Deutsch-polnischer Vertrag:Grüne bringen eigenen Antrag ein

Die Fraktionen im Bundestag ringen um eine Erklärung zum Jahrestag des deutsch-polnischen Vertrags: Wie soll die umstrittene Charta der Heimatvertriebenen darin vorkommen?

Von Joachim Käppner und Nico Fried

Im Streit über eine Erklärung des Bundestages zum 25. Jahrestag des deutsch-polnischen Vertrages bringen die Grünen nun einen eigenen Antrag ein. Sie ziehen damit die Konsequenz aus dem Scheitern der Gespräche mit der Koalition über eine Entschließung aller drei Fraktionen. Vor allem zwischen Union und Grünen konnte kein Einvernehmen darüber hergestellt werden, in welcher Form auf die sogenannte Charta der Heimatvertriebenen von 1950 und somit auf die Rolle der Vertriebenen im Aussöhnungsprozess mit Polen Bezug genommen werden soll.

"Die Zeiten im deutsch-polnischen Verhältnis sind schwierig", sagte Grünen-Fraktionschefin Katrin Göring-Eckardt der Süddeutschen Zeitung. Den Grünen sei sehr daran gelegen zu einem Kompromiss zu kommen: "Klar ist: Wenn auf die Charta Bezug genommen wird, muss sie historisch eindeutig eingeordnet sein." Im Grünen-Antrag wird nun erwähnt, dass der Versöhnungsgedanke auch von deutschen Heimatvertriebenen vorangetrieben worden sei, die den in der Charta geforderten Gewaltverzicht und den Appell für europäische Lösungen zur Richtschnur ihrer Arbeit machten, "auch wenn die Charta aufgrund des Postulats eines Rechts auf Heimat im Verständnis eines Rechts auf Rückkehr (. . .) in ihrer Versöhnungsleistung historisch nicht unumstritten ist".

Der Konflikt weitete sich am Mittwoch auf die Koalition aus, nachdem die SPD-Fraktion der Union mitgeteilt hatte, sie werde ohne die Grünen dem schon vereinbarten Antrag nicht zustimmen.
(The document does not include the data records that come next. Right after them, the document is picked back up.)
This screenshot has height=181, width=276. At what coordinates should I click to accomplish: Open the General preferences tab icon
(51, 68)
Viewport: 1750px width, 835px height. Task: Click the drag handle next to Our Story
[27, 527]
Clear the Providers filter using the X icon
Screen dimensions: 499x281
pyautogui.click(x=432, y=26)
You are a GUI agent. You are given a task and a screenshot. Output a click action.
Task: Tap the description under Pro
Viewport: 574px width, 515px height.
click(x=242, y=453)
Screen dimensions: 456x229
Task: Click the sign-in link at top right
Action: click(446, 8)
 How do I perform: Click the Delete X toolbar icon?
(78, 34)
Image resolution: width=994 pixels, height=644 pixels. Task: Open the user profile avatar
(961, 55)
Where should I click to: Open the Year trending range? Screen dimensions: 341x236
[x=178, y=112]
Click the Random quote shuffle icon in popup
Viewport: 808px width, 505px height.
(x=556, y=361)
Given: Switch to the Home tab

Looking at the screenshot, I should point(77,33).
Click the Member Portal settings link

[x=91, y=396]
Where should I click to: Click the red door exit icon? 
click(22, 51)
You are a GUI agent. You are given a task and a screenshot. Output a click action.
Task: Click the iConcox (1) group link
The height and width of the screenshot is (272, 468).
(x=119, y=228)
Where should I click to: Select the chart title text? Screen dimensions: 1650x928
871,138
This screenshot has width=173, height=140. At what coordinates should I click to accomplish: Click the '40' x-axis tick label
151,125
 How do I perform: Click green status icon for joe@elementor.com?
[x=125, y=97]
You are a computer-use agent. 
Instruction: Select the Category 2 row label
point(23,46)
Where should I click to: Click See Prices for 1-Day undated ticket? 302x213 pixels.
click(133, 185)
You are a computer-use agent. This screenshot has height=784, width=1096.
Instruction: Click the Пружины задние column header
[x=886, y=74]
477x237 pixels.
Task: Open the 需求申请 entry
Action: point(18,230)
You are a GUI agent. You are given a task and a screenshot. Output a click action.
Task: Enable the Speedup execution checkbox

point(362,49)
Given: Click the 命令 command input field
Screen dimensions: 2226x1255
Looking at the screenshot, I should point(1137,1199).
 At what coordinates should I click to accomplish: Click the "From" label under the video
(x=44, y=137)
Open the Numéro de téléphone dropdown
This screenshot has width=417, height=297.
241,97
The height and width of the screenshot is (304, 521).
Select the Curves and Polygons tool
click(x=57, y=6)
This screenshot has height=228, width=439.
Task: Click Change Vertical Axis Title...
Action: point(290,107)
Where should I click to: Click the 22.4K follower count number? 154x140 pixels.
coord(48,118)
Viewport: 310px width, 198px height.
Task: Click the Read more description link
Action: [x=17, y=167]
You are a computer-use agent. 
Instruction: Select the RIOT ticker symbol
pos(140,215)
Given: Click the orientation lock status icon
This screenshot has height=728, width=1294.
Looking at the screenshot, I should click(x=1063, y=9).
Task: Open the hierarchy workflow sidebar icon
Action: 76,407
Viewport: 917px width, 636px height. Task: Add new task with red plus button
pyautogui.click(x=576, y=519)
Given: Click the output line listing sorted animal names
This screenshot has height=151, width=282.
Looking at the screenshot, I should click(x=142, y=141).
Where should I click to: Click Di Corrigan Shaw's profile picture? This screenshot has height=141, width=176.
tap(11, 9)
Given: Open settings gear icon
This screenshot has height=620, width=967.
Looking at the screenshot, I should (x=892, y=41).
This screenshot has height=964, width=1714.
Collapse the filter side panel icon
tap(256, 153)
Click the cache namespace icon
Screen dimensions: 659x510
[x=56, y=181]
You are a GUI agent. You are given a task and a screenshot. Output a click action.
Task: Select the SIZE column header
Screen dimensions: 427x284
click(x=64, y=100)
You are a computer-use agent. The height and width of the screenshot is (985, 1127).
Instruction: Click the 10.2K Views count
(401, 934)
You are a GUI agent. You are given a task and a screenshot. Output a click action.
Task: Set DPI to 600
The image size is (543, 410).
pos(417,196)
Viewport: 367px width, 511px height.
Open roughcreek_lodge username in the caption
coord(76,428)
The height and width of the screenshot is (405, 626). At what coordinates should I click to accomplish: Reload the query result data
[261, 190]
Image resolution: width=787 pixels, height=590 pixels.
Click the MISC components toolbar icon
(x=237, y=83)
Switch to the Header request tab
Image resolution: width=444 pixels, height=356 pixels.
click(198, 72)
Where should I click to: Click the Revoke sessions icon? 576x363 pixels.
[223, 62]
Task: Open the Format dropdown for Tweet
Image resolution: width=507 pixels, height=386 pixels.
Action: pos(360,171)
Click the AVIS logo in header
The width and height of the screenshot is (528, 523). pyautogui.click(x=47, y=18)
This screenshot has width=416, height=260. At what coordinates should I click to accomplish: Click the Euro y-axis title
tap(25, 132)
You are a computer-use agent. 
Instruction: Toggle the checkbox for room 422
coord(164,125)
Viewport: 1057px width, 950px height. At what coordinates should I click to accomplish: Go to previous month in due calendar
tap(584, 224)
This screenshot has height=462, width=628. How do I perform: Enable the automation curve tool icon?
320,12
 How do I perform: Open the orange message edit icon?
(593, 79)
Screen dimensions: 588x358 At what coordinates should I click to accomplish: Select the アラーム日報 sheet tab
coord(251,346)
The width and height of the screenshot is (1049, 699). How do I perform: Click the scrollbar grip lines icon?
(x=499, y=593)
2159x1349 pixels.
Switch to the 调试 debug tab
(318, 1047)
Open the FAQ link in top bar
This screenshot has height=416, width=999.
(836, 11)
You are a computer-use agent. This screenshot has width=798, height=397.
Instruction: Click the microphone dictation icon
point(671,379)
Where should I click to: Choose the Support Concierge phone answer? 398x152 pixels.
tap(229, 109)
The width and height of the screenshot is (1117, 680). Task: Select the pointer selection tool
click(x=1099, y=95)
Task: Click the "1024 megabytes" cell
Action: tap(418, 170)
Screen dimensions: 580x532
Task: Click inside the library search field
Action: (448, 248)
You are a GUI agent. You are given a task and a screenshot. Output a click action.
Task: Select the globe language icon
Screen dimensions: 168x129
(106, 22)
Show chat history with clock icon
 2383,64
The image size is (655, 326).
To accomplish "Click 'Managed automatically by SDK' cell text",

Dies hatte in der Union für Unmut gesorgt. Die Charta wurde 1950 von den Verbänden der Vertriebenen verabschiedet. Die Heimatvertriebenen sprechen von einem Manifest der Versöhnung, in dem sie Verzicht auf Rache und Vergeltung übten. Kritiker wie die Publizisten Ralph Giordano und Micha Brumlik sahen in der Erklärung dagegen eine typische "Verdrängung und Verleugnung des Nationalsozialismus" und seiner Opfer sowie die Grundlage dafür, die Rückgabe der Ostgebiete zu fordern.